(Dataset records)

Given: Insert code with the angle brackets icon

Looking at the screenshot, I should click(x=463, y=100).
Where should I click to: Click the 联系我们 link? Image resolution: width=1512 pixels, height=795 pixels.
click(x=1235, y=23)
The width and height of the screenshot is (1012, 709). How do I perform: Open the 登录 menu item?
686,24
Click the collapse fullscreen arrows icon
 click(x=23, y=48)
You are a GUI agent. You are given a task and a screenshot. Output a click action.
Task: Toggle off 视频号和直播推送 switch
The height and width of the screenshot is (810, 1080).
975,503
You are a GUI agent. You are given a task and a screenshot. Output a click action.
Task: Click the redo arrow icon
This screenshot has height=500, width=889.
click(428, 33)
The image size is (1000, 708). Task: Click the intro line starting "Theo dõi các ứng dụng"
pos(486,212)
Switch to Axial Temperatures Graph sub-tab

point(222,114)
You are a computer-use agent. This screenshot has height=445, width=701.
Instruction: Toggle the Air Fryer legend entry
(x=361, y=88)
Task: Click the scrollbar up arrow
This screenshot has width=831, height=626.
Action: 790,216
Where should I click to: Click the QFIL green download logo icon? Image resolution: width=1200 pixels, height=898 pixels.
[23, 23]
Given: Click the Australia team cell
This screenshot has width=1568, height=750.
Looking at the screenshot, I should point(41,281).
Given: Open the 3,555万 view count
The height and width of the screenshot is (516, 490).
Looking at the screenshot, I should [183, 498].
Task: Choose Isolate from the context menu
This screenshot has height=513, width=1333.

# To be done:
Reproduce the listing above, substituting "interface agent" for every occurrence of "GUI agent" and keeping everything else the same.

# Reply to the task:
Given: Insert code with the angle brackets icon

Looking at the screenshot, I should click(x=463, y=100).
Where should I click to: Click the 联系我们 link? Image resolution: width=1512 pixels, height=795 pixels.
click(x=1235, y=23)
The width and height of the screenshot is (1012, 709). How do I perform: Open the 登录 menu item?
686,24
Click the collapse fullscreen arrows icon
 click(x=23, y=48)
You are a interface agent. You are given a task and a screenshot. Output a click action.
Task: Toggle off 视频号和直播推送 switch
The height and width of the screenshot is (810, 1080).
975,503
You are a interface agent. You are given a task and a screenshot. Output a click action.
Task: Click the redo arrow icon
This screenshot has height=500, width=889.
click(428, 33)
The image size is (1000, 708). Task: Click the intro line starting "Theo dõi các ứng dụng"
pos(486,212)
Switch to Axial Temperatures Graph sub-tab

point(222,114)
You are a computer-use agent. This screenshot has height=445, width=701.
Instruction: Toggle the Air Fryer legend entry
(x=361, y=88)
Task: Click the scrollbar up arrow
This screenshot has width=831, height=626.
Action: 790,216
Where should I click to: Click the QFIL green download logo icon? Image resolution: width=1200 pixels, height=898 pixels.
[23, 23]
Given: Click the Australia team cell
This screenshot has width=1568, height=750.
Looking at the screenshot, I should point(41,281).
Given: Open the 3,555万 view count
The height and width of the screenshot is (516, 490).
Looking at the screenshot, I should [183, 498].
Task: Choose Isolate from the context menu
This screenshot has height=513, width=1333.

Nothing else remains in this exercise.